- _WHAT IS EXPECTED_:
Convert the data into a JSON list of strings, one string per line with blank lines omitted. Start at the line containing "Click the 19,7 inches elastic value" and end at the line containing "[x=12, y=198]", including both.

(Pointing data for text and elements)
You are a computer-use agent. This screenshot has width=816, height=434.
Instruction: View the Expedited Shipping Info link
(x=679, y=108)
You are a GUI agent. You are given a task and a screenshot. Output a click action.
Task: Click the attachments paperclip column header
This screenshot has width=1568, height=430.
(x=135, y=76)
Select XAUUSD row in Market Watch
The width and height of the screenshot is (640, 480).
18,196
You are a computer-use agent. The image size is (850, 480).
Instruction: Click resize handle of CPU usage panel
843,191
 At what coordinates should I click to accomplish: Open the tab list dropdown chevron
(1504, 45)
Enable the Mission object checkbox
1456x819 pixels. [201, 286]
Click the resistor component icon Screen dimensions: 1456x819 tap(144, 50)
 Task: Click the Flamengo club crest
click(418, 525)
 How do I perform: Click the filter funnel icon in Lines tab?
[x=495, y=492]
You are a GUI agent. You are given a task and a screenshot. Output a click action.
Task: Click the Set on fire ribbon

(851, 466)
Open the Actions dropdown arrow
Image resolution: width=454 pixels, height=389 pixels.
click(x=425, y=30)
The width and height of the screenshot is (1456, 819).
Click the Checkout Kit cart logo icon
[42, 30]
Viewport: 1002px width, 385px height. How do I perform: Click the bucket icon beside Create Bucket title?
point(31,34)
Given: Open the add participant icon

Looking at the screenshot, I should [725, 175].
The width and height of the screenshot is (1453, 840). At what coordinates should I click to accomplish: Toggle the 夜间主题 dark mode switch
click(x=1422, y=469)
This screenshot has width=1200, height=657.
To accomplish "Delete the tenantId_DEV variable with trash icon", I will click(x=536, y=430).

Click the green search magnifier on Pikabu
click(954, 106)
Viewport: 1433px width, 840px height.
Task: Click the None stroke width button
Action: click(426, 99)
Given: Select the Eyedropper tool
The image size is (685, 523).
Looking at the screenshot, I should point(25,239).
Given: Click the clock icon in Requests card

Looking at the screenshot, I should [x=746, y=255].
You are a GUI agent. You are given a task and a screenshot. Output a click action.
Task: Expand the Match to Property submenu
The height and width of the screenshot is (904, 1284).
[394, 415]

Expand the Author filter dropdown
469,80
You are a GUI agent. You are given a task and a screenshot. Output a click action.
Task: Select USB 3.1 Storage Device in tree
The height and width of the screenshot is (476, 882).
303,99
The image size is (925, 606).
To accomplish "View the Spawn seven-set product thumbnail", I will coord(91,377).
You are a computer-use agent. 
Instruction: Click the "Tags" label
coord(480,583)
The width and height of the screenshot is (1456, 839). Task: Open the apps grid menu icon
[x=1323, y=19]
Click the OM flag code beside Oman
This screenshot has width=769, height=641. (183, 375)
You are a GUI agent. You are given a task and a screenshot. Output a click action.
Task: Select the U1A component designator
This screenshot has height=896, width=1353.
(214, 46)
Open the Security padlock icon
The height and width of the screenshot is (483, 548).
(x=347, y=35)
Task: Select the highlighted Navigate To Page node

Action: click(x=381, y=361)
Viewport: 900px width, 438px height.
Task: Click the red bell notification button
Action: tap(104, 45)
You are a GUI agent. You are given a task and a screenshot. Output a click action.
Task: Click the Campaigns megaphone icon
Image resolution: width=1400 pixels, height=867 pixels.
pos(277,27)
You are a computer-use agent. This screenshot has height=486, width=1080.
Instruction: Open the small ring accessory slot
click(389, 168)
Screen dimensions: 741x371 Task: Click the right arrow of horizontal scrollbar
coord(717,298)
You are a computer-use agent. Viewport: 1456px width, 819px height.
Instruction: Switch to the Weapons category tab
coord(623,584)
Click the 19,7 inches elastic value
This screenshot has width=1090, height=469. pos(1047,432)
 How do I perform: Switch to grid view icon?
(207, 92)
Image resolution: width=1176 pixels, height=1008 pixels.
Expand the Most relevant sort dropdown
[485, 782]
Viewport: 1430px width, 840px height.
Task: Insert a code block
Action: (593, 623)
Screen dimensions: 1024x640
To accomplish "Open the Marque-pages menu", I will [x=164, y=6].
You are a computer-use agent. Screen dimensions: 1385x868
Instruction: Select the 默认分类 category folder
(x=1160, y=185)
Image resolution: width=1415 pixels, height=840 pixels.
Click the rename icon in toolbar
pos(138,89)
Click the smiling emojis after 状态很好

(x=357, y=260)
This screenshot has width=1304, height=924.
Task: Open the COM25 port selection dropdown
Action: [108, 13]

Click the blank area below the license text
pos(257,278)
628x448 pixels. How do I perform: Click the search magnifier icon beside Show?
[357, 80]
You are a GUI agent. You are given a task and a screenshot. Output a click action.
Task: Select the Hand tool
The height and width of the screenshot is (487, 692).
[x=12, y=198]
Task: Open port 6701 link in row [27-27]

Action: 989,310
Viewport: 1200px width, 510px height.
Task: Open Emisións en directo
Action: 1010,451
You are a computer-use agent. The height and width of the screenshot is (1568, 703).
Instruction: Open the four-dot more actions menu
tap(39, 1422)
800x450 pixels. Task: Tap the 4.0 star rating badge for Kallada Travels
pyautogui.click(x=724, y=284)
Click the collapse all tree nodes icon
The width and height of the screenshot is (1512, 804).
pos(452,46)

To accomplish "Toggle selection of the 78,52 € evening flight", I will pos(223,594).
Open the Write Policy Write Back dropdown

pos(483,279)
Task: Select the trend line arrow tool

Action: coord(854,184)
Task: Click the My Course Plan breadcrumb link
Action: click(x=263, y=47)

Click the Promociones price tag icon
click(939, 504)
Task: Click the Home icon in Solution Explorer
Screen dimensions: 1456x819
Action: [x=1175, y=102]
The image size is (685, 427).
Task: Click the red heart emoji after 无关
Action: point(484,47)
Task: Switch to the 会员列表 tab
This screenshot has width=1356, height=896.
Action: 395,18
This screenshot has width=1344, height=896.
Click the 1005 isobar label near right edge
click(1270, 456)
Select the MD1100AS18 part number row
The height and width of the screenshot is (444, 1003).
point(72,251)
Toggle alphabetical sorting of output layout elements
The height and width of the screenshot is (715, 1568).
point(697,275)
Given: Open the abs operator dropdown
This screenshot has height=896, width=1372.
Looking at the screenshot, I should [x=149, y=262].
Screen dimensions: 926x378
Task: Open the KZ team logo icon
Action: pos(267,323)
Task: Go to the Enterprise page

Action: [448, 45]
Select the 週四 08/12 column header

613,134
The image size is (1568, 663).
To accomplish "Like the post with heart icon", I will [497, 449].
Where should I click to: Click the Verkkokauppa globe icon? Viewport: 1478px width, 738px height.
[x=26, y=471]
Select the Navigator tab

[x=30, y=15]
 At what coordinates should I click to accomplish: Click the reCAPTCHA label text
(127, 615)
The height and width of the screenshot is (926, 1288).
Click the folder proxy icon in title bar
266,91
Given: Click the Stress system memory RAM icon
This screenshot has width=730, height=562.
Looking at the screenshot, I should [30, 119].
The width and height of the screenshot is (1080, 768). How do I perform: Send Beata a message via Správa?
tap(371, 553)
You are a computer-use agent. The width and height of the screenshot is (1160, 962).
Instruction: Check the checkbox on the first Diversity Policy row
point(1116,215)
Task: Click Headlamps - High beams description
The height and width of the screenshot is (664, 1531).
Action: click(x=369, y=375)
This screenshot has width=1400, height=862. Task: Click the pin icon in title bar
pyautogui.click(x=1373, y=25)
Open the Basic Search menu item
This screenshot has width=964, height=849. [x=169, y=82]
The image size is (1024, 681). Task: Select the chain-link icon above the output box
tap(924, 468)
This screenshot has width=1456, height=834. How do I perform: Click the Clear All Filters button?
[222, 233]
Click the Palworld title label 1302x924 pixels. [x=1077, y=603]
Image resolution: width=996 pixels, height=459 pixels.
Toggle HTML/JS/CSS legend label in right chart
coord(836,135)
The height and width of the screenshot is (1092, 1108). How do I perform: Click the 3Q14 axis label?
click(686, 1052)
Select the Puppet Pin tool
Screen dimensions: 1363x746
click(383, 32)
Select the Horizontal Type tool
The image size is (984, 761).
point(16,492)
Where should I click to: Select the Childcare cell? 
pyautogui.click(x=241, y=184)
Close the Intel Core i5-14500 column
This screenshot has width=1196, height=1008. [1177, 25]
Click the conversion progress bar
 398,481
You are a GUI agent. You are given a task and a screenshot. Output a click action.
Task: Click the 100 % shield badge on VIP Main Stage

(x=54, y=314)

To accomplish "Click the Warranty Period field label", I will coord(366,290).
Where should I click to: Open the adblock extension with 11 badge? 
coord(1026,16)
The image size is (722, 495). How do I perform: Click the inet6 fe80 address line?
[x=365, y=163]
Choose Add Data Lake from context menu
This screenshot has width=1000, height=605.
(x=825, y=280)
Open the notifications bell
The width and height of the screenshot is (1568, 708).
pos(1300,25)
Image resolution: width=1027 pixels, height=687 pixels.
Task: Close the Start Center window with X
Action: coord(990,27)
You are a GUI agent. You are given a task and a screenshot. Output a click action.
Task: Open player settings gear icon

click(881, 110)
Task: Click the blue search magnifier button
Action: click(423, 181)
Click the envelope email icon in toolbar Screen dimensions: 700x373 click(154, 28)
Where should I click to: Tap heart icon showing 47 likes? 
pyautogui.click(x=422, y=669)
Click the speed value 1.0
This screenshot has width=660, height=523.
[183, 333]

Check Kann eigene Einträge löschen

- _THE REPLY_:
[
  "Click the 19,7 inches elastic value",
  "This screenshot has width=1090, height=469. pos(1047,432)",
  " How do I perform: Switch to grid view icon?",
  "(207, 92)",
  "Image resolution: width=1176 pixels, height=1008 pixels.",
  "Expand the Most relevant sort dropdown",
  "[485, 782]",
  "Viewport: 1430px width, 840px height.",
  "Task: Insert a code block",
  "Action: (593, 623)",
  "Screen dimensions: 1024x640",
  "To accomplish \"Open the Marque-pages menu\", I will [x=164, y=6].",
  "You are a computer-use agent. Screen dimensions: 1385x868",
  "Instruction: Select the 默认分类 category folder",
  "(x=1160, y=185)",
  "Image resolution: width=1415 pixels, height=840 pixels.",
  "Click the rename icon in toolbar",
  "pos(138,89)",
  "Click the smiling emojis after 状态很好",
  "(x=357, y=260)",
  "This screenshot has width=1304, height=924.",
  "Task: Open the COM25 port selection dropdown",
  "Action: [108, 13]",
  "Click the blank area below the license text",
  "pos(257,278)",
  "628x448 pixels. How do I perform: Click the search magnifier icon beside Show?",
  "[357, 80]",
  "You are a GUI agent. You are given a task and a screenshot. Output a click action.",
  "Task: Select the Hand tool",
  "The height and width of the screenshot is (487, 692).",
  "[x=12, y=198]"
]